Start of EXERCISE MATERIALS

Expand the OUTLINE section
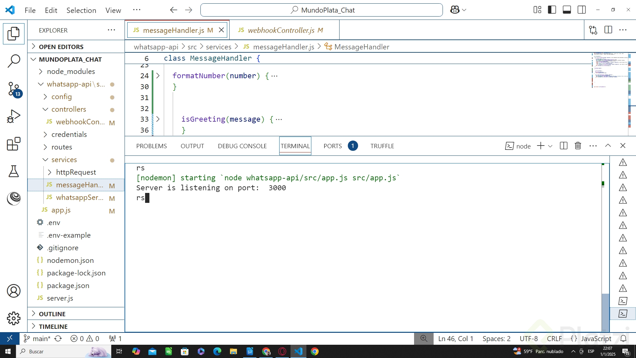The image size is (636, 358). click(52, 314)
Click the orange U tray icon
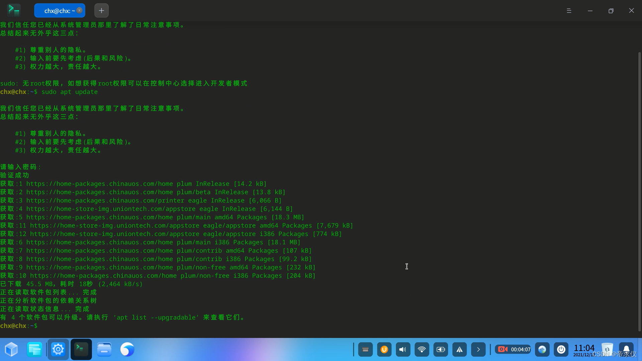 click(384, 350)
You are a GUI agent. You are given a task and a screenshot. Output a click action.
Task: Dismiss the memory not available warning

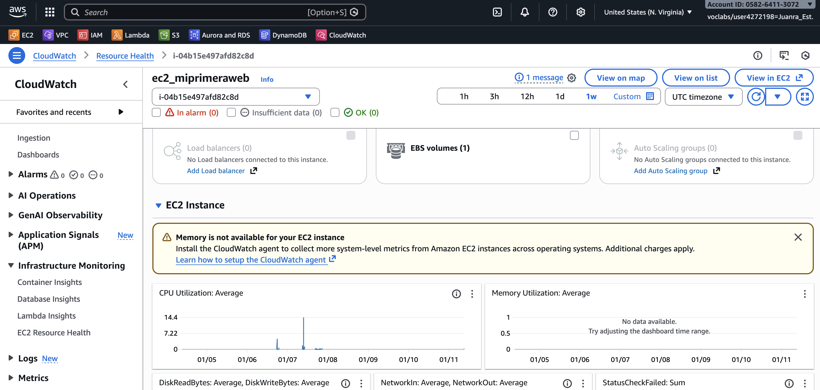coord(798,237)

End of EXERCISE MATERIALS
Start of EXERCISE MATERIALS

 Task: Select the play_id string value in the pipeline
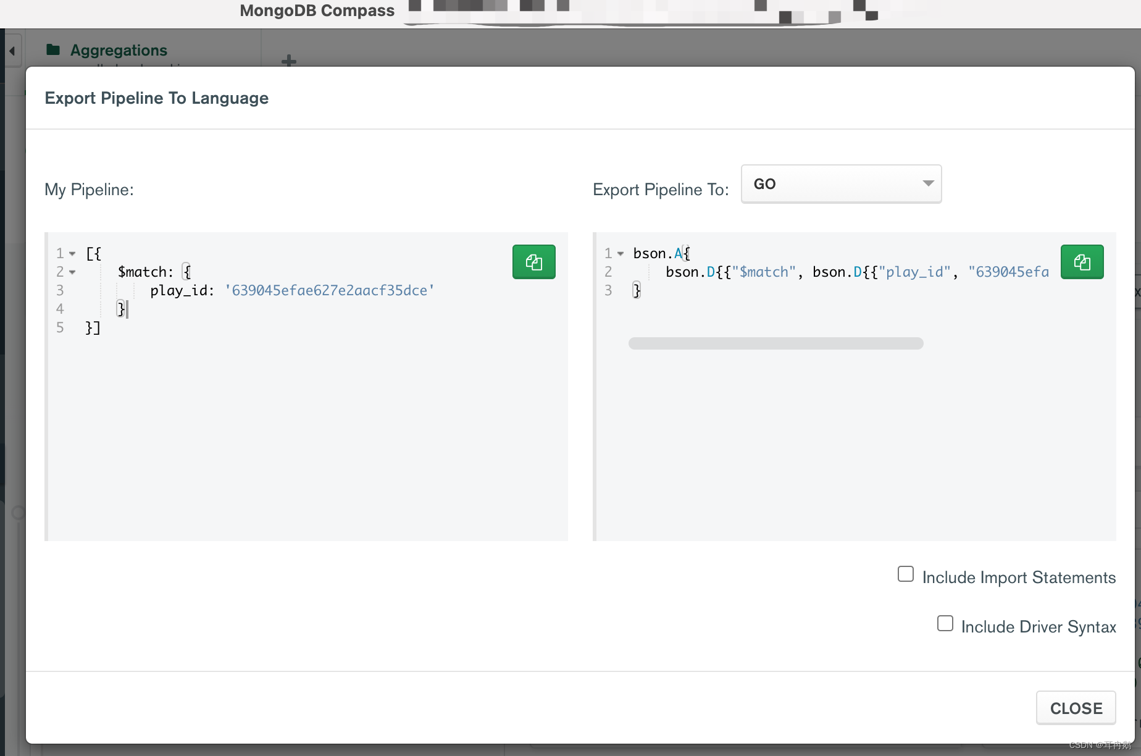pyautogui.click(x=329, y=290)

End of EXERCISE MATERIALS

INSTRUCTIONS TO FOLLOW
Here the job is to copy the listing above word for word, starting at the line with "Expand the OUTLINE section" and ending at the line with "You are a GUI", and to leave out the pictures.

ANSWER TO THIS PROBLEM
Expand the OUTLINE section
The image size is (636, 358). click(52, 314)
Click the orange U tray icon
 click(384, 350)
You are a GUI agent. You are given a task and a screenshot. Output a click action.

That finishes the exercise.